About this exercise: Give back the records below exactly, every one, with no pictures.
....
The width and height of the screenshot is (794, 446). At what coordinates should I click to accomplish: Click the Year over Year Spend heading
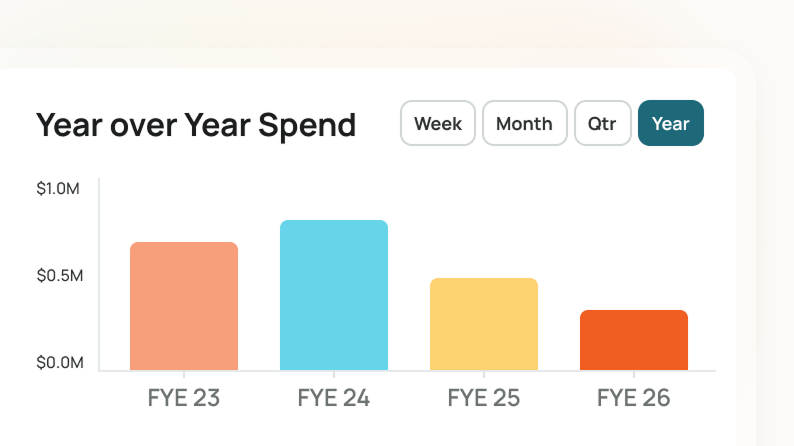196,125
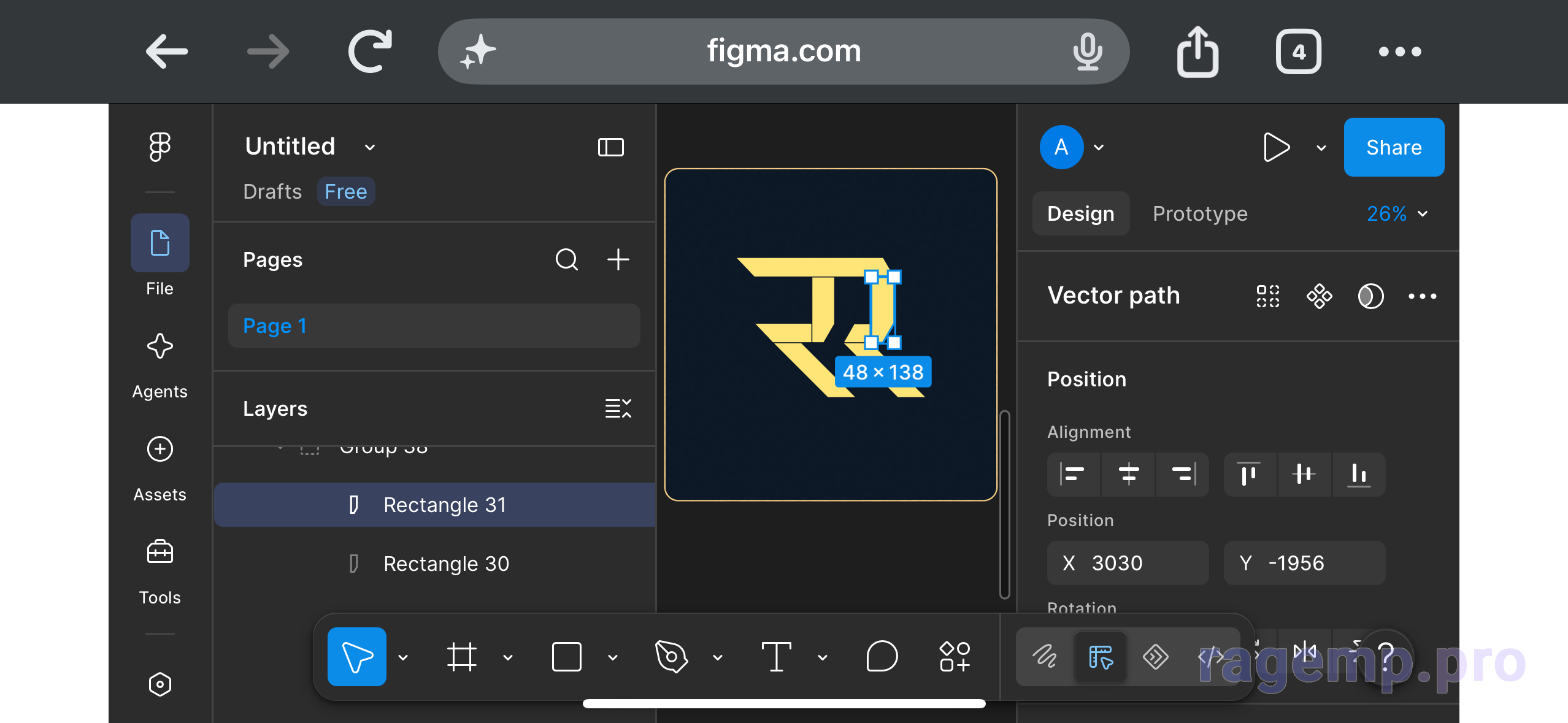This screenshot has height=723, width=1568.
Task: Open the Assets panel
Action: (159, 469)
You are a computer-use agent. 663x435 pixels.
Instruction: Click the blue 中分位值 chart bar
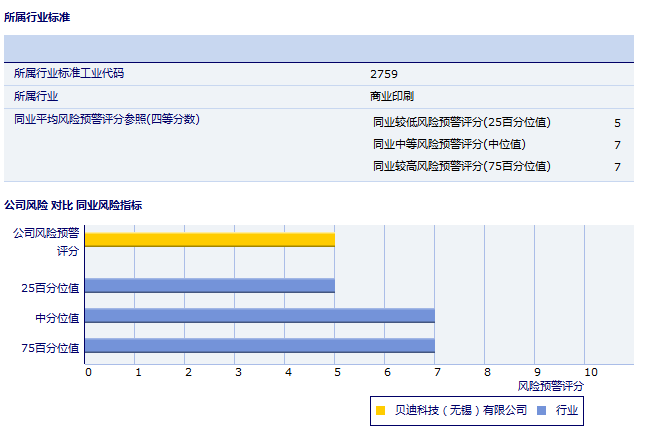pyautogui.click(x=259, y=316)
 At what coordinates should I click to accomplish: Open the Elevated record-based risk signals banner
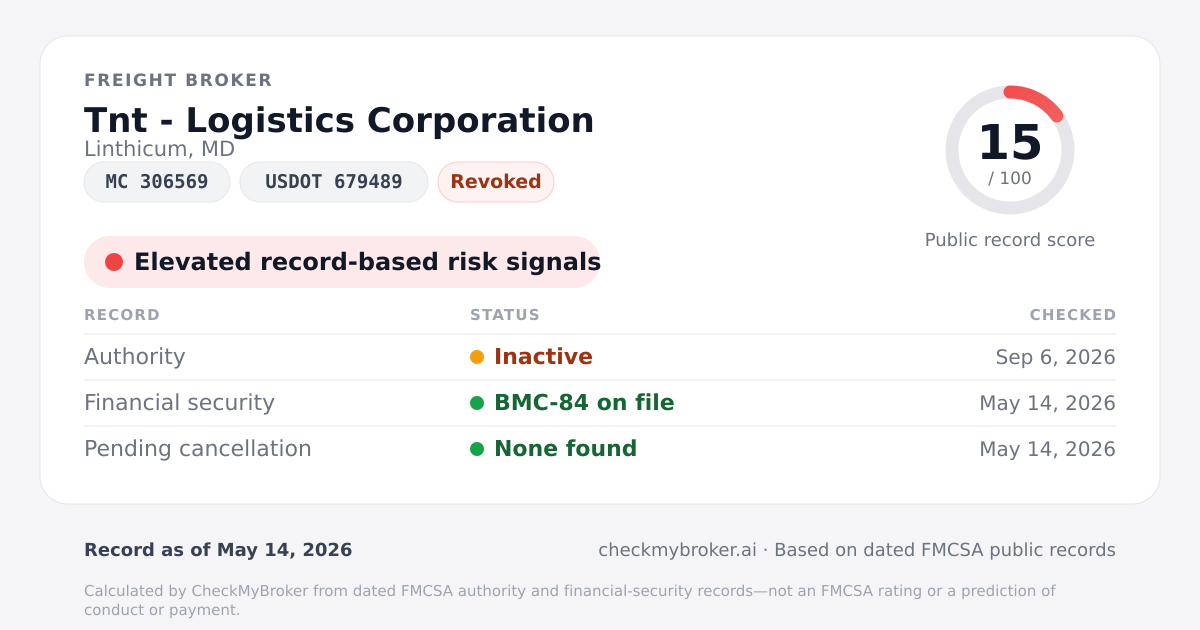342,262
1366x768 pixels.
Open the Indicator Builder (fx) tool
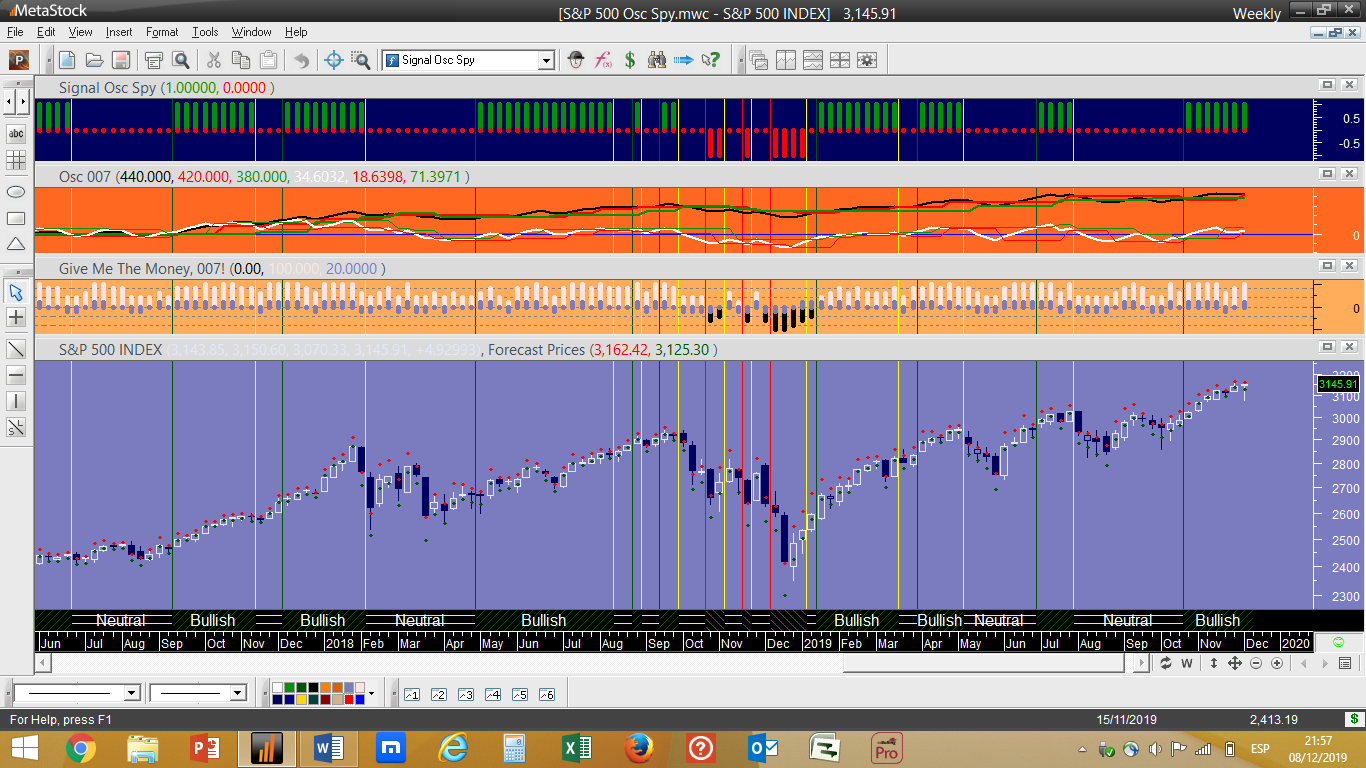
....
Reply to the task:
The width and height of the screenshot is (794, 446). At what coordinates should I click to accomplish: Click the Year over Year Spend heading
196,125
This screenshot has height=723, width=1568.
Task: Open the Assets panel
Action: (159, 469)
You are a computer-use agent. 663x435 pixels.
Instruction: Click the blue 中分位值 chart bar
pyautogui.click(x=259, y=316)
 At what coordinates should I click to accomplish: Open the Elevated record-based risk signals banner
342,262
1366x768 pixels.
Open the Indicator Builder (fx) tool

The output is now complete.